SOS Children's Village Urumqi is on the outskirts of the city of Urumqi, the capital of Xinjiang Autonomous Region in north-western China. This region is situated in the very heart of Asia; Urumqi is the farthest city in the world from the sea (about 2,000 miles). As well as the 14 family houses, the Village has an SOS Nursery School for 120 children. The older children attend local schools.
The SOS Children’s Village in Putian is in south-eastern China in the province of Fujian, an area with much poverty. Our Village is situated in a residential area just outside the city centre on a site provided by the local authorities. It is surrounded by lychee groves and a river runs nearby. It has 15 family houses built in the local style, and a community centre as well as an SOS Nursery School for 120 children. There are primary and secondary schools nearby, along with a military hospital.
SOS Children’s Village Beijing, our tenth Village, opened in 2009. The community has 15 family houses, an SOS Nursery School and an SOS Vocational Training Centre.
SOS Children's Village Lhasa is in the capital city of Tibet. The Village, with 17 family houses, an SOS Youth Home and an SOS Nursery School, was opened by the charity in 2000. Before then, there was virtually no provision for the many orphaned children in the city and surrounding areas.
Life in SOS Children's Villages China: A weekend feast in Tianjin
House number 15 in SOS Children’s Village Tianjin is a hive of activity. A seemingly endless procession of bowls, pots and plates is being carried between the kitchen and the dining room as the children help their SOS mother prepare for a traditional Chinese-style weekend feast.
There are noodles, stir-fried vegetables, chicken soup and dumplings on offer and every seat around the table is taken.

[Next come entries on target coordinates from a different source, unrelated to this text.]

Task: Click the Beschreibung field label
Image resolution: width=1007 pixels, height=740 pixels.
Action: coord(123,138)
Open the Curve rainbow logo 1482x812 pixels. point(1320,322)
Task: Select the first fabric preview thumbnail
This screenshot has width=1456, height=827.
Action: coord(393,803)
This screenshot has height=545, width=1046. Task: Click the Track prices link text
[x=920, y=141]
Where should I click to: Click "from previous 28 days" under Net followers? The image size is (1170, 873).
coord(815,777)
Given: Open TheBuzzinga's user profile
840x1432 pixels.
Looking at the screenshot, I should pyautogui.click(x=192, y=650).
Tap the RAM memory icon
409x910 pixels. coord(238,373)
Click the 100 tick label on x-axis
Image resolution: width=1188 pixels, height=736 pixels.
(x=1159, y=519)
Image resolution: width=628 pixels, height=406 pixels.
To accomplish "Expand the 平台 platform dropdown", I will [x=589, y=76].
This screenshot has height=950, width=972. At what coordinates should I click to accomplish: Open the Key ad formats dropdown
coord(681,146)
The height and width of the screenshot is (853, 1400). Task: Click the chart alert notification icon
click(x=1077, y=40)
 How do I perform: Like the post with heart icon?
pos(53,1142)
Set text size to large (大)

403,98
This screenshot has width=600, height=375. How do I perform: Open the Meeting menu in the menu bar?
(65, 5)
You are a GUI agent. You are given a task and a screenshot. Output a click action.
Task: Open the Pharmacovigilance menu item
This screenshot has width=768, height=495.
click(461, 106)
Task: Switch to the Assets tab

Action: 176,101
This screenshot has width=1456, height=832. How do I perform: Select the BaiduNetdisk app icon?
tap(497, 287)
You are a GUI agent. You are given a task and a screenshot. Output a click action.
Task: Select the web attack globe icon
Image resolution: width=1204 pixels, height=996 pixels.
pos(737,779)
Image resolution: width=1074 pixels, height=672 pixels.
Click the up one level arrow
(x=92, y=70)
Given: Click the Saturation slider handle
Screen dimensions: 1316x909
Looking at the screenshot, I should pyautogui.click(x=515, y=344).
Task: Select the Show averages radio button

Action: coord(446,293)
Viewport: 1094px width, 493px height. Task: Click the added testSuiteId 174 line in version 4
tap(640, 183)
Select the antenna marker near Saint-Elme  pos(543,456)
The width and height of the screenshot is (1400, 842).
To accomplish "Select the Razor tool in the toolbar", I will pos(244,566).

After lunch, 19-year-old Fu Lin will give a special performance to his SOS brothers and sisters. Fu Lin has already moved out of the house to study music at a prestigious school in Austria, but returns regularly to see his SOS family. The children are excited to hear his performance and to play games in the sunshine – they have new skipping ropes and balls to use! With the children outside, their SOS mother uses the opportunity of a quiet moment to dust the special gallery of photos that line the landing. The photos are of all the different children who have lived in house number 15 over the years. “I love my job and my children and it makes me proud to see all their pictures,” she says.